Typically, things start to pop off in the evening — the prime time for edits, meetings, posting stories to our website and, on Wednesdays, the paper.
Of course, this is also the prime time for chatting. Which State College Walmart is superior? What types of salsa does Moe’s have? Is the Collegian’s weekly “things to do” listicle a Pulitzer Prize-worthy masterpiece? Which album will Taylor Swift re-record next? These are all important questions that the great philosophers of The Daily Collegian debated Sunday night.
Antics have become commonplace, too. They mainly surround hiding Maui the pineapple Squishmallow from his owner, or doing tricks on the Razor scooter that is too small for all of us.

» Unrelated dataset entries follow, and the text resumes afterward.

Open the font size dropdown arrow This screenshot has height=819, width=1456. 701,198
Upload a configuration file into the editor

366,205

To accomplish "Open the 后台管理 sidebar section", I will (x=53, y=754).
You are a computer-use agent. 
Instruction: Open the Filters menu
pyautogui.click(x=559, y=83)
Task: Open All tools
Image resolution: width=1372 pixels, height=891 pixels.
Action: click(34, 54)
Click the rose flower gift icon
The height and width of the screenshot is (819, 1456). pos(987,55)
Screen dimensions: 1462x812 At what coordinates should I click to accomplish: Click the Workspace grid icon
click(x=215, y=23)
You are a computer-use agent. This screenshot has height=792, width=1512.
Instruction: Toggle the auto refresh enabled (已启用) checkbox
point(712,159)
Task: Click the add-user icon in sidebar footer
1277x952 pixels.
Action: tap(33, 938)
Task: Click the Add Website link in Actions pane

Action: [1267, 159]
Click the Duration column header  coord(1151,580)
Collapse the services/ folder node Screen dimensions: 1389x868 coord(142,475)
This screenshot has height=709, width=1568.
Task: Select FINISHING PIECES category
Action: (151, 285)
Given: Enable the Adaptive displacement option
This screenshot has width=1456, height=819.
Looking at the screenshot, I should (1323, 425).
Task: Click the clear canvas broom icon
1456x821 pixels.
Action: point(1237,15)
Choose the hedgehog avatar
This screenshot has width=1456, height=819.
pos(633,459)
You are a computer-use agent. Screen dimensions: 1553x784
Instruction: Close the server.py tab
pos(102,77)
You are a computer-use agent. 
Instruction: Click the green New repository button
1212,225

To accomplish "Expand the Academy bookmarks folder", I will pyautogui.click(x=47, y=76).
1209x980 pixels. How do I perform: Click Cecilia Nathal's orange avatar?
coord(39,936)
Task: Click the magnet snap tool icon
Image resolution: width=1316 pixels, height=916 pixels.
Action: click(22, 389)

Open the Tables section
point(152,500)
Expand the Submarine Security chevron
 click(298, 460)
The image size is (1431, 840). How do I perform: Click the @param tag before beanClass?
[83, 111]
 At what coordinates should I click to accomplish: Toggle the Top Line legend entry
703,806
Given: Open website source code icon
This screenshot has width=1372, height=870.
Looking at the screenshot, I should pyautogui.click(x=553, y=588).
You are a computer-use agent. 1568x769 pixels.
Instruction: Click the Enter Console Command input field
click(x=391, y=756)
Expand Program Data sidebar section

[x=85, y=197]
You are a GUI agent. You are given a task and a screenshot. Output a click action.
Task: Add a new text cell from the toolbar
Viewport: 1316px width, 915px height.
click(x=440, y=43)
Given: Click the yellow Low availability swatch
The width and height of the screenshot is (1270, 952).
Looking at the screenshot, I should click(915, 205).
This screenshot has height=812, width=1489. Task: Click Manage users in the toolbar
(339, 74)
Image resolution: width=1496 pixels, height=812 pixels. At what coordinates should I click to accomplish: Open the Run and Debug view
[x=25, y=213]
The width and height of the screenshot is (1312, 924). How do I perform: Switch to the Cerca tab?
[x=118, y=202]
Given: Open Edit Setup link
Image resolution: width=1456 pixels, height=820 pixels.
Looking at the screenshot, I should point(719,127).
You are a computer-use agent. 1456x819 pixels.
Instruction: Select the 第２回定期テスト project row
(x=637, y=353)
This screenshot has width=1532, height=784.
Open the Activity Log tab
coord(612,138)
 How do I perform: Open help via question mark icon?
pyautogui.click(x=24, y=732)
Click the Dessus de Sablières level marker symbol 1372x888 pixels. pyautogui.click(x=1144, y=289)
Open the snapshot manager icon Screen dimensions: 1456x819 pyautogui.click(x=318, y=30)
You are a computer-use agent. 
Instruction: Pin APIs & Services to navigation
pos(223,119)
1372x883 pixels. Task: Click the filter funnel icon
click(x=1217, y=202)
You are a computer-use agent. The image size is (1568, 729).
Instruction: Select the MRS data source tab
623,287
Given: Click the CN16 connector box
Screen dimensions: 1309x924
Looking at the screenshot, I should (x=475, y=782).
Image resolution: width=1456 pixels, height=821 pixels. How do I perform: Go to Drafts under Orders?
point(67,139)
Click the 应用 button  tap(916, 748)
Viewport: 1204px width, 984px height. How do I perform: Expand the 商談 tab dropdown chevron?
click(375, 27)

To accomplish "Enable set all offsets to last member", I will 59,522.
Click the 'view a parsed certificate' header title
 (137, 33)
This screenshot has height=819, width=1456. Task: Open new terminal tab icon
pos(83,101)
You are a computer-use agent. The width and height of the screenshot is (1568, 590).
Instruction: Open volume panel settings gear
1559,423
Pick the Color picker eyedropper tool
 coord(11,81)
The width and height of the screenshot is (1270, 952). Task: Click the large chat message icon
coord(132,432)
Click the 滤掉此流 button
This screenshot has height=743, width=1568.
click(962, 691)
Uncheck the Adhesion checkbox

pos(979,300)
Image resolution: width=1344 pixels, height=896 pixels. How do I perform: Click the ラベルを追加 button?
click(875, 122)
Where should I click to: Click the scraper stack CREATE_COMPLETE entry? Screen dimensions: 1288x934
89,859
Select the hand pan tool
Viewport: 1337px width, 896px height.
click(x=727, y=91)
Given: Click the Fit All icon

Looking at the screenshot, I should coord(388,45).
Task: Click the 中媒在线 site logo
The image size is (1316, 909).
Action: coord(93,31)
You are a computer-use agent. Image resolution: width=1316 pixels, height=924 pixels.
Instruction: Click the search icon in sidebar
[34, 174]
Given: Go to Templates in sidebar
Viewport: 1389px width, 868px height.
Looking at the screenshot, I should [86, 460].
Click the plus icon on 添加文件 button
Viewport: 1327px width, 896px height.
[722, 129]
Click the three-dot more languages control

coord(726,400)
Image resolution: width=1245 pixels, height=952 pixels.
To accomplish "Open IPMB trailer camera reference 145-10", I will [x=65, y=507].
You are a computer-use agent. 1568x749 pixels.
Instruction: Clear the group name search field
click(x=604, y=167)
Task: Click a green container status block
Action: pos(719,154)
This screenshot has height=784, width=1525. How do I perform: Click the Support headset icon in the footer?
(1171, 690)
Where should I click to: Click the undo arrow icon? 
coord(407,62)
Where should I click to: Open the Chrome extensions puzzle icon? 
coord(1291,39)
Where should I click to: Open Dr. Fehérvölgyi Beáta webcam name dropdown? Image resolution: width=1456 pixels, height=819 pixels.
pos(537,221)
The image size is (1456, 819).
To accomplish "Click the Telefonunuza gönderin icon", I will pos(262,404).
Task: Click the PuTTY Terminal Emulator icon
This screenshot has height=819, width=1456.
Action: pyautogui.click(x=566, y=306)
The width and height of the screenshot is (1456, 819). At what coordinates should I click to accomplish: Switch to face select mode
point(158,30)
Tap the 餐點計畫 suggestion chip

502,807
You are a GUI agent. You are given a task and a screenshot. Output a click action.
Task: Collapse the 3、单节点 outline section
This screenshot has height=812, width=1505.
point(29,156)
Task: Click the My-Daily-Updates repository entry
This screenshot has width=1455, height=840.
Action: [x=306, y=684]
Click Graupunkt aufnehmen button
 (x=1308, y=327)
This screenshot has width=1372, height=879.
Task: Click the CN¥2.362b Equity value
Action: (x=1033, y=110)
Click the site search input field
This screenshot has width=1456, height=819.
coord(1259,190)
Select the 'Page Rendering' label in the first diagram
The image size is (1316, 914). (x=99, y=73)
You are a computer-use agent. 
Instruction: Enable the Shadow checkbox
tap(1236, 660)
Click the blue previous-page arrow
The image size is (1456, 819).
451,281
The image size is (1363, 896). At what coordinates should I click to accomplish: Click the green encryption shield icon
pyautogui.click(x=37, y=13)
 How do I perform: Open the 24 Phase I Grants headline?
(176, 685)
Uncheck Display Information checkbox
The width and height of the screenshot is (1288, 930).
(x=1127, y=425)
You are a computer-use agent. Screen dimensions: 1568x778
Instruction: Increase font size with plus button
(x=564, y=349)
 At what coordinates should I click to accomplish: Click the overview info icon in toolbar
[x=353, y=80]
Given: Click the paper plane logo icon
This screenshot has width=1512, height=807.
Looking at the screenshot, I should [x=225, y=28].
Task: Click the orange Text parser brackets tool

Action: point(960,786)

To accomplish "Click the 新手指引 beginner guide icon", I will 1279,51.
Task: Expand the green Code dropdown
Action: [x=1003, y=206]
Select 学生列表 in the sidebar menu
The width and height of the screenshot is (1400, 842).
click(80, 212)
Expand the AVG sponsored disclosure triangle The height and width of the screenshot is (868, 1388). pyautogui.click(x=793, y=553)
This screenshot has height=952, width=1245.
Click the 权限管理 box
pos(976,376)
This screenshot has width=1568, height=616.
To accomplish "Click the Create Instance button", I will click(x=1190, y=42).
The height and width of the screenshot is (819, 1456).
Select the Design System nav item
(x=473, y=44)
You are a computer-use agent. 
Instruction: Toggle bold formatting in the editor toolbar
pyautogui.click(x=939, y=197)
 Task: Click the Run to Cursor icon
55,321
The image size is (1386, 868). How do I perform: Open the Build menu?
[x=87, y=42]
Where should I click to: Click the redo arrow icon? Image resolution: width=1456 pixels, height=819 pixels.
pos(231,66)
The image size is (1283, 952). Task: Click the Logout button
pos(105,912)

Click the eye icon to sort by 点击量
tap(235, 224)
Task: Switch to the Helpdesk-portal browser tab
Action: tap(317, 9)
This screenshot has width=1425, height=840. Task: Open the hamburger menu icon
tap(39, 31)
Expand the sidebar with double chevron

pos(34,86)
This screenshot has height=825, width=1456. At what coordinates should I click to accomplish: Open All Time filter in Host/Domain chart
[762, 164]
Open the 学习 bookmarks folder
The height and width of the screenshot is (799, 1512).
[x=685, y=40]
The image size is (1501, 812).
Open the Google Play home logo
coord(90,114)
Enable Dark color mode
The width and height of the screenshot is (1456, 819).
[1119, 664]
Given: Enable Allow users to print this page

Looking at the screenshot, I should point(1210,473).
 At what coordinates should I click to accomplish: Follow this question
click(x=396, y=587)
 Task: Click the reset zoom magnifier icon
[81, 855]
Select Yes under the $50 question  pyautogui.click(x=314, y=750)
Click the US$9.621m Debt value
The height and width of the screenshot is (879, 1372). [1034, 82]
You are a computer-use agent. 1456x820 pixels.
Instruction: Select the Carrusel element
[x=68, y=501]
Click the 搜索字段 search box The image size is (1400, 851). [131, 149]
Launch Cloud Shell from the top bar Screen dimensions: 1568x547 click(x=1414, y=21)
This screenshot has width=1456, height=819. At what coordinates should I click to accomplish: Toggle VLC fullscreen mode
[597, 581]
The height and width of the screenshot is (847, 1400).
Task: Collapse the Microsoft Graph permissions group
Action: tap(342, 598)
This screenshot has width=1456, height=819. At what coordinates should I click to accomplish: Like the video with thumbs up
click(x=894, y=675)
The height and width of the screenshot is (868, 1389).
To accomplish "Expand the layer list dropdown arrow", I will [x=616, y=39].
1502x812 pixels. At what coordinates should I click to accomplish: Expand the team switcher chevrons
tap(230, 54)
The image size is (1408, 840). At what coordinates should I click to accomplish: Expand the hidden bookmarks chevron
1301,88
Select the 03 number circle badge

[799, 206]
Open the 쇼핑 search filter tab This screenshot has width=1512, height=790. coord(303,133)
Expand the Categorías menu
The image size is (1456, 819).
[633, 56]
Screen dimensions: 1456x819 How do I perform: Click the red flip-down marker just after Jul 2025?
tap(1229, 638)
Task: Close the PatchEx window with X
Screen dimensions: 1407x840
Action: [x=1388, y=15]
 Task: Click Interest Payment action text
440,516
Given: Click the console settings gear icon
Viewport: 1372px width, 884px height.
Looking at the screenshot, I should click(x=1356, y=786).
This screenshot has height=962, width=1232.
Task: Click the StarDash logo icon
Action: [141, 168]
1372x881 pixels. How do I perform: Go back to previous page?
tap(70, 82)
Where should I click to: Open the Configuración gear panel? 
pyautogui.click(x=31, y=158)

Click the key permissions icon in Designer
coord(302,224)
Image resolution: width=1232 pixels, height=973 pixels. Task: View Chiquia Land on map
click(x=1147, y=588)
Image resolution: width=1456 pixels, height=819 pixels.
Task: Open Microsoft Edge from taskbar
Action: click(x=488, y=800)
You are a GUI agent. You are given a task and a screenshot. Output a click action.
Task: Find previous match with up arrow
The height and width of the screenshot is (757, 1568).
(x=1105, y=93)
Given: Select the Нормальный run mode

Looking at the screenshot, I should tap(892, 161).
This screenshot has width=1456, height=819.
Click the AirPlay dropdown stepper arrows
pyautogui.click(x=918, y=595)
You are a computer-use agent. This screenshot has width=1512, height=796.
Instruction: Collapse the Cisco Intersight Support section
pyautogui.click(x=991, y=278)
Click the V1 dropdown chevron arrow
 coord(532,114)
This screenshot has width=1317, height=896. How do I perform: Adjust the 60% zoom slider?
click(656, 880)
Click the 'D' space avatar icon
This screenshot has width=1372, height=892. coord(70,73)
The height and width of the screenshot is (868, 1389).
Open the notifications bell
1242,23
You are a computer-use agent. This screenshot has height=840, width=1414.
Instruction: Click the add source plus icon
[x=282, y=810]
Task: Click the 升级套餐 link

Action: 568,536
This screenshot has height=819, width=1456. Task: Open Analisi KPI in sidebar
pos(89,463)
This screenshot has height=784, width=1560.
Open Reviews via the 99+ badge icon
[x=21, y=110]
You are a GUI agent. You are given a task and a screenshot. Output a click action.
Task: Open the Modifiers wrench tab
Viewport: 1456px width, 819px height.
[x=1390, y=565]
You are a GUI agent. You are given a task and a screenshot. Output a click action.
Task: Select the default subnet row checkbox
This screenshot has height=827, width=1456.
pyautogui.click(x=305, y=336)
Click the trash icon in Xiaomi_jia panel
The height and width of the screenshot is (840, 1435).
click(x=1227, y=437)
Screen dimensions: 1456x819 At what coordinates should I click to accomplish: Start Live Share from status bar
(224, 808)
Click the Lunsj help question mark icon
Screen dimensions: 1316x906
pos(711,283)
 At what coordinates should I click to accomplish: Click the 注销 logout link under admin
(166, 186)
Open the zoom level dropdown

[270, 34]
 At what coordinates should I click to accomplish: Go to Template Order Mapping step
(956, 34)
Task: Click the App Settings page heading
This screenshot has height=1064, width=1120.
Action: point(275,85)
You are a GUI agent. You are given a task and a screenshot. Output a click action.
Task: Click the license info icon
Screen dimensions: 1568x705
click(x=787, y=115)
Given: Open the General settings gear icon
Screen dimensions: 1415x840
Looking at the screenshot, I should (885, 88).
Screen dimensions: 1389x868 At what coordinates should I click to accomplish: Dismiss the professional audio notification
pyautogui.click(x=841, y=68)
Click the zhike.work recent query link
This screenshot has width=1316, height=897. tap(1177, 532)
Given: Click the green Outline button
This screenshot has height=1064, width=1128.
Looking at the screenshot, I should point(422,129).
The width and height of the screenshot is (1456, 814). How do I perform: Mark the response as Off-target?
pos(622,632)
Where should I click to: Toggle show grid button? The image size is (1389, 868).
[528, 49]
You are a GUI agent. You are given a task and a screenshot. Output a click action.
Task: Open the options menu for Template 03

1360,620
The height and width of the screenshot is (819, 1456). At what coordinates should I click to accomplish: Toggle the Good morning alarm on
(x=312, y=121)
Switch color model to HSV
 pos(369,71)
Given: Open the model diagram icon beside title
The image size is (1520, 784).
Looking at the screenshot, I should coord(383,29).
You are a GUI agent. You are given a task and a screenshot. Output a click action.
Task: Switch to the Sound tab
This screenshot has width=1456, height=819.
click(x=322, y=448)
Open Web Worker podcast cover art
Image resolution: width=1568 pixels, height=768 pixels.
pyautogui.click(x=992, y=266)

Somehow, amid all this, work is still completed (and I think we do a pretty good job at it).
Between the work, conversations and antics, music is usually being played, and by music I mean Taylor Swift (to the delight or frustration of everyone).
For dinner, it’s nearly always takeout: Chipotle, Kondu, McAlister’s, Panera. Big Dean’s has become a newly minted office favorite.
Some nights, we finish our work early (8 p.m.) (this is rare). Other nights, we finish late (1 a.m.) (this is still rare, but more frequent).
But many of us don’t leave when we’re done. We sit in the office, joking around and talking about our days. Lately, we’ve spent the late night hours playing Animal Crossing, Super Smash Bros. or Zelda on the Switch.
Eventually, it’s time to go home. Those who live nearby walk home, and for the rest, rides are organized. “See you tomorrow”s are said, and we sign out one by one. The last person to leave turns out the lights, and the office is suddenly very quiet again.
Nowadays, it’s hard for me to find a moment when I’m the only person in the office. But when these moments do occur, I find myself feeling alone.
The Collegian is not an office or a newspaper or a website. The Collegian is the people who work here. We give the Collegian its life and personality, and in return it gives us work experience, life lessons and — most importantly — lifelong friendships.
Despite the global pandemic, we are able to work together and laugh together. The people at the Collegian have given the past year a sense of normalcy, and for that I am immensely grateful.